WelCom November 2020
The first Russian-born Catholic bishop since the start of the Soviet era says he prefers to speak of challenges facing the minority Catholic Church rather than problems.
‘Being a relatively small community, the Catholic Church in Russia is challenged with making a positive, constructive contribution as an integral part of society,’ says Bishop Nikolai Dubinin.
The Catholic Church, currently making up less than half a per cent of Russia’s population of 144.5 million, was savagely repressed under Soviet rule in 1917–1991, losing almost all its clergy and churches.
‘As a result of Soviet-era persecution, our Church was virtually destroyed, so clergy from different countries came here to help,’ says Bishop Dubinin. ‘But it’s taken almost 30 years, among native Russians who grew up in our local Church and took the path of priestly ministry, for a local bishop to be chosen.’
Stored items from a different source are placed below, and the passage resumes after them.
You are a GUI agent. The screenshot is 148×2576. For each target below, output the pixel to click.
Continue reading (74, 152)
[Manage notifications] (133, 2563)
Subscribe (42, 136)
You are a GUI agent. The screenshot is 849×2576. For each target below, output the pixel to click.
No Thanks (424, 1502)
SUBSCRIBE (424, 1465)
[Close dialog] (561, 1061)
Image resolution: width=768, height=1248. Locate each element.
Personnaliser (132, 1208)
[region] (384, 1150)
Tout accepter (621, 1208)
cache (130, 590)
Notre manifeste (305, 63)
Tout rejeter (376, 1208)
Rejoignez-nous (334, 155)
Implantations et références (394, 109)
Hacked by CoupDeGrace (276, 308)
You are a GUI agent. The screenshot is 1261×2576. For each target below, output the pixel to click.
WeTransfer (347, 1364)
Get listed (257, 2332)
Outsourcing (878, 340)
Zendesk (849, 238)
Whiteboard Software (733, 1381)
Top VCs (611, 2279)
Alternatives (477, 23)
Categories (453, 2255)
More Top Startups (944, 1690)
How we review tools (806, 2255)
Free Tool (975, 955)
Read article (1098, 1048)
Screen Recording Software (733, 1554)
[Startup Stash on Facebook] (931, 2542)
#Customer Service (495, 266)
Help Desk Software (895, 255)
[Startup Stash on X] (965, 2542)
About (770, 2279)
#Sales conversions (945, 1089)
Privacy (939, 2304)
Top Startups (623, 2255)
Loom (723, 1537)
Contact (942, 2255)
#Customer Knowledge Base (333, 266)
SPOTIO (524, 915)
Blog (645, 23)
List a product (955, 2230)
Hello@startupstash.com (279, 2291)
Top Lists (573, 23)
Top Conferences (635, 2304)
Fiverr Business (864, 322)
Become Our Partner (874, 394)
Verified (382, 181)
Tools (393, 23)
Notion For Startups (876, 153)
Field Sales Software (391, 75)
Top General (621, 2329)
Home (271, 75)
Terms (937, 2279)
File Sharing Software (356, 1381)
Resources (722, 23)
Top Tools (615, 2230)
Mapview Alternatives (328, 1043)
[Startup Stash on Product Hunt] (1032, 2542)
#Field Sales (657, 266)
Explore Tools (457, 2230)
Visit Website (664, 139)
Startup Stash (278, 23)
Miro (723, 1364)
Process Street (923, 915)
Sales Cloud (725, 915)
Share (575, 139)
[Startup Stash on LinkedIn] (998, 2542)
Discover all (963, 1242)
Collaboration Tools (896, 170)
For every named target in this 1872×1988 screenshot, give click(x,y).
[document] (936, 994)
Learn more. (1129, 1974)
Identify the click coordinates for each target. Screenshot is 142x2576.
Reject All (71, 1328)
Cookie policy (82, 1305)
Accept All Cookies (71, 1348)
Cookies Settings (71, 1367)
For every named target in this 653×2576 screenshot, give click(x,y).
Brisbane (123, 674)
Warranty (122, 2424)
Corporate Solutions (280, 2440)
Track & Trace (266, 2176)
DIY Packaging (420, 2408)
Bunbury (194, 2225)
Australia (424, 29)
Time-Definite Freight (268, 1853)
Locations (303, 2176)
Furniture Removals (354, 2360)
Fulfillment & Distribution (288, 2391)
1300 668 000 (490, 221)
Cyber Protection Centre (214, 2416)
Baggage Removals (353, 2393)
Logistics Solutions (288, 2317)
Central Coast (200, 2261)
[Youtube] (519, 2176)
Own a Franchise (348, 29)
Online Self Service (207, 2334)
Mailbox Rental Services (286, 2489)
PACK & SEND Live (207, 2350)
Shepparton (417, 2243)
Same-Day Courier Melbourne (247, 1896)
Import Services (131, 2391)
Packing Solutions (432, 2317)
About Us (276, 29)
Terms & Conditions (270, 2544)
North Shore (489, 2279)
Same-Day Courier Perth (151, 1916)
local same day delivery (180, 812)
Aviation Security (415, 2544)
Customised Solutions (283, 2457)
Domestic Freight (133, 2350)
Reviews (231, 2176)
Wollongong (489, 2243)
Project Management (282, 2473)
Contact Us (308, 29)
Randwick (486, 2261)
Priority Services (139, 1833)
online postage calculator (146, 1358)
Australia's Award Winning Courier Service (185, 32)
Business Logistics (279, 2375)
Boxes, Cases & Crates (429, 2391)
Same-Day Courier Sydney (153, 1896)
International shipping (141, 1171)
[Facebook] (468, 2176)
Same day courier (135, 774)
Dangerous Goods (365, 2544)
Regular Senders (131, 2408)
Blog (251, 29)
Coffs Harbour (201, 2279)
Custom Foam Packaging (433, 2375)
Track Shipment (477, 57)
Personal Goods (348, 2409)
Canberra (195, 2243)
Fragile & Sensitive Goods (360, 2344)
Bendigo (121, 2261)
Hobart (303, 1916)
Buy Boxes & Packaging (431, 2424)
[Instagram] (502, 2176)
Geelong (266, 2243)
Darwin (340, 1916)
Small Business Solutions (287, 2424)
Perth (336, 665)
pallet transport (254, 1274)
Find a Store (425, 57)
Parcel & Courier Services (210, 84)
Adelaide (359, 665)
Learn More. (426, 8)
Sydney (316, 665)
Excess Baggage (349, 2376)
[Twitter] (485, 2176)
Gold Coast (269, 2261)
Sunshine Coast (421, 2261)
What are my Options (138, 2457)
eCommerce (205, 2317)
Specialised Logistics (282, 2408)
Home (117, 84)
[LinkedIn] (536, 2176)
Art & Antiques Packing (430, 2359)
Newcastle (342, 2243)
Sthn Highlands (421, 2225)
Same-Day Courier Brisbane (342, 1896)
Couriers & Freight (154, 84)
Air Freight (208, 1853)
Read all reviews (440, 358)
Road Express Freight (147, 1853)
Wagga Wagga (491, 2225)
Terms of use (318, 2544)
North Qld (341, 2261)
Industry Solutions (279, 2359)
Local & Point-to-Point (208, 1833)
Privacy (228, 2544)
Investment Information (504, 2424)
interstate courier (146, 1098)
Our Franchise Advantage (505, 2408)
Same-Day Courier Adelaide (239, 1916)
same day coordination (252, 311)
Although he’s the first Russian-born Catholic bishop in 100 years, Dubinin explains there were many before the 1917 revolution. ‘I’m the first and only one in the Church’s recent history,’ the 47-year says.
As the country’s first auxiliary bishop, Dubinin will serve northwestern areas of the Moscow-based Mother of God Archdiocese, where he previously taught at the Church’s seminary. Dubinin is a Conventual Franciscan who was ordained in 2000 after training in Poland.